The taxon Chironomidae contains more than 7000 species of small flies (Diptera). Due to the aquatic life stage of the larvae, the diverse group of insects is frequently used around the world to monitor water quality. Despite their importance, they are notoriously difficult to identify, which is hampering water quality monitoring efforts."Identifying these little creatures is also crucial for understanding and possibly stopping the ongoing decline of insects," said Gregor Kalinkat, who worked on the study. An ecologist at the IGB, Kalinkat studies the effects of light pollution on insect diversity.
Combining conventional and molecular taxonomic approaches leads to more accurate results
The study was carried out at the IGB field sites along a 5 meters wide ditch adjacent to a grassland in the North-Eastern Germany, in which the team detected over 80 species of non-biting midges. During the study, they found out that identifying less than 10% of a sample’s contents could reliably detect 90% of the species within the sample. However, they also found that 9% of specimens were misidentified by the trained entomologist in this case. These misidentifications would have been missed if they would have not applied the second identification method, the DNA barcoding, a technique to compare a DNA sequence of a specimen with a reference sequence to determine whether or not it is a specific species. On the other hand, experts were able to provide information in cases where molecular methods could not, which was the case for 14% of vouchers.

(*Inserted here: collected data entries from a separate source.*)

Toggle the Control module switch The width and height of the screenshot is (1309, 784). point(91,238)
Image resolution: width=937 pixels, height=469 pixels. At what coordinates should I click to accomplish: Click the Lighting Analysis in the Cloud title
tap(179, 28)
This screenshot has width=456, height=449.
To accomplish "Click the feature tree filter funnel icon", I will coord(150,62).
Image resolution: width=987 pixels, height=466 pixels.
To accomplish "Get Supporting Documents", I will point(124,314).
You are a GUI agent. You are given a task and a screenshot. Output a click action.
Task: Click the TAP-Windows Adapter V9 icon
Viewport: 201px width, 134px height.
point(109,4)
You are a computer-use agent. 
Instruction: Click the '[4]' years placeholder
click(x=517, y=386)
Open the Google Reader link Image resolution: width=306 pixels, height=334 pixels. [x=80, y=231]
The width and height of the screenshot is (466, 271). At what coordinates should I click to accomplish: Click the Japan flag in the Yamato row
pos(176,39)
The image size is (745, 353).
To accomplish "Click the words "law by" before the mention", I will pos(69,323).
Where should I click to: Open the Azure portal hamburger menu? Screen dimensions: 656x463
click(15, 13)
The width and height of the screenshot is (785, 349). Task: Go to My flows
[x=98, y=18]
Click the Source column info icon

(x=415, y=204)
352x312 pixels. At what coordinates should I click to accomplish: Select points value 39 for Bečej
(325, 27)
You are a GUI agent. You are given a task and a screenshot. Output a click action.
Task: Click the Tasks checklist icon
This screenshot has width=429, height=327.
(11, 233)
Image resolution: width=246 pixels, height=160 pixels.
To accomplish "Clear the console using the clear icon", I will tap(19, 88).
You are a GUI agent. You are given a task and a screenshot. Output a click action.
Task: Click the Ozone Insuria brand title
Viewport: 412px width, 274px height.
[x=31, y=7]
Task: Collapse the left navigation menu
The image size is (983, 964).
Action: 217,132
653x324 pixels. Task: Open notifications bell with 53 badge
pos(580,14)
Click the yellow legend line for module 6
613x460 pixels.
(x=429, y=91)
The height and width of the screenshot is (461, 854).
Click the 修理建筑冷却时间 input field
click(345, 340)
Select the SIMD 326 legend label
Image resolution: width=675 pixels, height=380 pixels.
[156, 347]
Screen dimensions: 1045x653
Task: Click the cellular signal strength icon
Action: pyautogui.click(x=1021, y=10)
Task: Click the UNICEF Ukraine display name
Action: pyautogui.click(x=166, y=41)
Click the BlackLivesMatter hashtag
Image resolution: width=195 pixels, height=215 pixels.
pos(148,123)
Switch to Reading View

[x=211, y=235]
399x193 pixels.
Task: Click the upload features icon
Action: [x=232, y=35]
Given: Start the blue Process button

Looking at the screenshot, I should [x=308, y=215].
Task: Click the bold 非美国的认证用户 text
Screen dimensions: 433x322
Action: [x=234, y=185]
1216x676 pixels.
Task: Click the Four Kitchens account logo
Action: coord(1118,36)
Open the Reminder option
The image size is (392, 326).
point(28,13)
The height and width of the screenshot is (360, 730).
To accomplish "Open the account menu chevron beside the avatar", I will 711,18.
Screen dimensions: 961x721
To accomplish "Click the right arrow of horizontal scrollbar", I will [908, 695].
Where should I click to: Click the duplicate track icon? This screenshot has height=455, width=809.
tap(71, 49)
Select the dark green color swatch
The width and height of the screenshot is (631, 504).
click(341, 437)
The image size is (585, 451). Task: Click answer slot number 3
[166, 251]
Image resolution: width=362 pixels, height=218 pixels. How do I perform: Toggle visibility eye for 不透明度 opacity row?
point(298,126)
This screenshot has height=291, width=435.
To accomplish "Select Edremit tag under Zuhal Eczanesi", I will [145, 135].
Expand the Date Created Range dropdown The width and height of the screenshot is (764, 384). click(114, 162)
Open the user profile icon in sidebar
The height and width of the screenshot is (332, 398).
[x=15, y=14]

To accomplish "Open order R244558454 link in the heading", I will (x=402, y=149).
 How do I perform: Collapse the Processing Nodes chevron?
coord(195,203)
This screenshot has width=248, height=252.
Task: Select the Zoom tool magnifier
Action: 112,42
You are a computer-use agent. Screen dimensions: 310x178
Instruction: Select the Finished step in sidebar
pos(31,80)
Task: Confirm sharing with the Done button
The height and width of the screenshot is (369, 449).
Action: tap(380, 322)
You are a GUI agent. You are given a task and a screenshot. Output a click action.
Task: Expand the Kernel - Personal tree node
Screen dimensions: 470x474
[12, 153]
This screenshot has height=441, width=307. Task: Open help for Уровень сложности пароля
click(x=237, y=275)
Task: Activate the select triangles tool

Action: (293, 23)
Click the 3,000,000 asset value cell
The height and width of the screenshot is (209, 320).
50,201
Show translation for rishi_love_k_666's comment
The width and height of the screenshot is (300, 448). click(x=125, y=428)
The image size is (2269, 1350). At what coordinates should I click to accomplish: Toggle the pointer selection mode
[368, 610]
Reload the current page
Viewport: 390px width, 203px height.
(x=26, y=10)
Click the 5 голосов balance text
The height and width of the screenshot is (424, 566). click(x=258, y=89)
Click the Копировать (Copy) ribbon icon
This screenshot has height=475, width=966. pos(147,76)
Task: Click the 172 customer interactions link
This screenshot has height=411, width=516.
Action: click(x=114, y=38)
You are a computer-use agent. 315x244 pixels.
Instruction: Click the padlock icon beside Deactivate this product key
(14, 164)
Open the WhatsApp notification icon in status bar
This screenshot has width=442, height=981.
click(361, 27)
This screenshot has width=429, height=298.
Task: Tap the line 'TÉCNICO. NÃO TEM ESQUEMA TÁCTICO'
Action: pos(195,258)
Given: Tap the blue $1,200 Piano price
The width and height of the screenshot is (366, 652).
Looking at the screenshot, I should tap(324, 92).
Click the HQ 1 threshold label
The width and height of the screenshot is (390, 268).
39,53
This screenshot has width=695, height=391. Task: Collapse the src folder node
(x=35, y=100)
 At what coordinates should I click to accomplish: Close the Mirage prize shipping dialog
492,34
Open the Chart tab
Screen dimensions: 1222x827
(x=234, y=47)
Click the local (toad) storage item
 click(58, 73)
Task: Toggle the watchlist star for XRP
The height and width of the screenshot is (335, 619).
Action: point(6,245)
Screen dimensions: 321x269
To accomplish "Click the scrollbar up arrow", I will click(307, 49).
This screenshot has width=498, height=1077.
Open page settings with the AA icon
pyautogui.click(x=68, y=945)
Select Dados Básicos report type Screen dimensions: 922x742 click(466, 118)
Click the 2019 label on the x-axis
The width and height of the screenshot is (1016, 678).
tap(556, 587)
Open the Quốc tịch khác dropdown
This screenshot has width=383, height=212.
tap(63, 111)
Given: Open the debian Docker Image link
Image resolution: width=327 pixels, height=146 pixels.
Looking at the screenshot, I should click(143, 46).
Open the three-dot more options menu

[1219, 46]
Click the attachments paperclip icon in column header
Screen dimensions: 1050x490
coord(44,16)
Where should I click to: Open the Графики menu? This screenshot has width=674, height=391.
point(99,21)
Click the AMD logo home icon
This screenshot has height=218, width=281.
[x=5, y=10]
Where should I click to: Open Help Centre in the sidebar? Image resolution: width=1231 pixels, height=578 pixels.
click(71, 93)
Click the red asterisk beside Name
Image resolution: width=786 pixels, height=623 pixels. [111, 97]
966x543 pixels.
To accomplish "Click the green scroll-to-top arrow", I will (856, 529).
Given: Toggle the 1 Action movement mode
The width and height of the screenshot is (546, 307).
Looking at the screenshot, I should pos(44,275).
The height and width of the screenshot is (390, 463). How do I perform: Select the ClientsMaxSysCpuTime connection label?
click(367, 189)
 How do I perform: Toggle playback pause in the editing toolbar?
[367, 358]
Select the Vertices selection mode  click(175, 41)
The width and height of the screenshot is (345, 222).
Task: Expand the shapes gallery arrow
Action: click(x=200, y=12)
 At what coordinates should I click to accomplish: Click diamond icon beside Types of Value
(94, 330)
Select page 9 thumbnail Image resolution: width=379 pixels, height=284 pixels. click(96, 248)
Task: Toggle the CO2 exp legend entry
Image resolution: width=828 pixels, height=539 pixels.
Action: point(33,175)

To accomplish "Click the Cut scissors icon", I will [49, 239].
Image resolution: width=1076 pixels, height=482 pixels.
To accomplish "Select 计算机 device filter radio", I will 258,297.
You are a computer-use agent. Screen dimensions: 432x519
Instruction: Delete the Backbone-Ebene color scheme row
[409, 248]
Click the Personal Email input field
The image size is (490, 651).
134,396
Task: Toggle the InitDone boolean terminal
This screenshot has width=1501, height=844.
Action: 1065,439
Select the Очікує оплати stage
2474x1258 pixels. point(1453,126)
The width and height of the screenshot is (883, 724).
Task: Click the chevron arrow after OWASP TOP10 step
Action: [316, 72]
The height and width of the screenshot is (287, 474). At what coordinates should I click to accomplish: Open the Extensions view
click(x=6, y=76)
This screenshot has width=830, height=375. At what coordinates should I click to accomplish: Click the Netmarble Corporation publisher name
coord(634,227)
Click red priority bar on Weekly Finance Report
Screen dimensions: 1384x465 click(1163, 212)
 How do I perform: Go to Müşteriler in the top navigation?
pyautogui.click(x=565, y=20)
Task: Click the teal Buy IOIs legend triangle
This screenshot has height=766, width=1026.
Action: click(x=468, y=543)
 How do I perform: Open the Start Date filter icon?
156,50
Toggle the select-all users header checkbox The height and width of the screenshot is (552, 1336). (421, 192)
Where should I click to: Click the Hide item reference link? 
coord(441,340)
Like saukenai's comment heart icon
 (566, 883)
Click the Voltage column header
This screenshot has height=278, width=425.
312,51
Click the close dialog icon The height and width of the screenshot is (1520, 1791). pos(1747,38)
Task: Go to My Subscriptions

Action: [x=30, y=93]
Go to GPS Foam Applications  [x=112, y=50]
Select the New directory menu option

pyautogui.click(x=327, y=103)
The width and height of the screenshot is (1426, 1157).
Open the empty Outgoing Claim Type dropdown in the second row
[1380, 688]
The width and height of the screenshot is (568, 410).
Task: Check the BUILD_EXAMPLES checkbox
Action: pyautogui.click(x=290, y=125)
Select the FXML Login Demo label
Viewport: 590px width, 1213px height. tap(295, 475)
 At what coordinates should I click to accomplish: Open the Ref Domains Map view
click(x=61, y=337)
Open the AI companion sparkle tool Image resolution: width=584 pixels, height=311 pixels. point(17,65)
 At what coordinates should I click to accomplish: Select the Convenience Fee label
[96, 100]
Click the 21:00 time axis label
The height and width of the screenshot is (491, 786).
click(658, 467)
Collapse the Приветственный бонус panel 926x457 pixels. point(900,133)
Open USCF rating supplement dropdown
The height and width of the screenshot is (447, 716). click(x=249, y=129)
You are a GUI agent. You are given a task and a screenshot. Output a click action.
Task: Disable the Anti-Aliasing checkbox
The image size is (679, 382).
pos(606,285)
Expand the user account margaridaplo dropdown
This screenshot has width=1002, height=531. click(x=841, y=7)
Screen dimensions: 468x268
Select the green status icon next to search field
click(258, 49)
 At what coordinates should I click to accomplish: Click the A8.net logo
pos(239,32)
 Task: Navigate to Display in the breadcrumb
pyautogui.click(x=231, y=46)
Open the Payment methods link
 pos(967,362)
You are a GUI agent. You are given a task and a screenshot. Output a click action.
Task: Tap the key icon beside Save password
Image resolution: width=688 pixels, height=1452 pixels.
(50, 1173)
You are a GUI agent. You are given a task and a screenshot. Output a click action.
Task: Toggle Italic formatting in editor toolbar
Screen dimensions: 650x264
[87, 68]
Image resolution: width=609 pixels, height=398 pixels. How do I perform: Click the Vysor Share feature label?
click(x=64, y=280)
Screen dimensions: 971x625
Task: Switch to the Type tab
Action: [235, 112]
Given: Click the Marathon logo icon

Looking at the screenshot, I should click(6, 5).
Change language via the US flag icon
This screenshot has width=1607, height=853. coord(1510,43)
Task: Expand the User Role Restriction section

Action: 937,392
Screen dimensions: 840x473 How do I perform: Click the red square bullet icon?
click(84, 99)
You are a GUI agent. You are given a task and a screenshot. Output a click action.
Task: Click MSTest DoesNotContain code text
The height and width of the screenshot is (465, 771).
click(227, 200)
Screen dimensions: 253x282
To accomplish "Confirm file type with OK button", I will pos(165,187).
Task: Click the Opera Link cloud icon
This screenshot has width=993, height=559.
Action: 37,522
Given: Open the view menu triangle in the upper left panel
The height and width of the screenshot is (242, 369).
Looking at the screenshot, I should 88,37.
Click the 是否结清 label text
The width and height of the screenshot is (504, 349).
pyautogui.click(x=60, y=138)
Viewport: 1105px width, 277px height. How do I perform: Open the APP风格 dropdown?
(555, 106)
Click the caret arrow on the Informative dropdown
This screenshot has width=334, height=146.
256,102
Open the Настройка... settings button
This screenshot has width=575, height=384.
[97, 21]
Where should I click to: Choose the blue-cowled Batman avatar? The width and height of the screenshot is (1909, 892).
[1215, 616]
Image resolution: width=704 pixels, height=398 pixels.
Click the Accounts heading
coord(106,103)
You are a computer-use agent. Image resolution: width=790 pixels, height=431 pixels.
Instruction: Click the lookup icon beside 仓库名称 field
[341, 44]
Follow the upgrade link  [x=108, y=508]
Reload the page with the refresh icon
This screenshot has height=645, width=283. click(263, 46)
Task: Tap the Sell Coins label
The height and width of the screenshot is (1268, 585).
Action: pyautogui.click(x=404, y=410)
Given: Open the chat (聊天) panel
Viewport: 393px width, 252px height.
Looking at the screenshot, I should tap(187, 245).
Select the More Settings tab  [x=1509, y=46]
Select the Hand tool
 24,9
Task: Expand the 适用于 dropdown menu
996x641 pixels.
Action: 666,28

From this analysis, the team has developed a completely new framework combining traditional and molecular approach for processing very large insect’s samples, that area a typical, yet often underused product of ecological monitoring programs. "With this study, we have conclusively shown that the current debate about the role of trained taxonomists versus automated insect identification misses the point, as technologies complement human skills but can hardly replace human experts. It is the combination of both approaches that allows the efficient processing of the ever-increasing amounts of samples from insect monitoring projects," explained Viktor Baranov, researcher at the Doñana Biological Station and lead author of the study.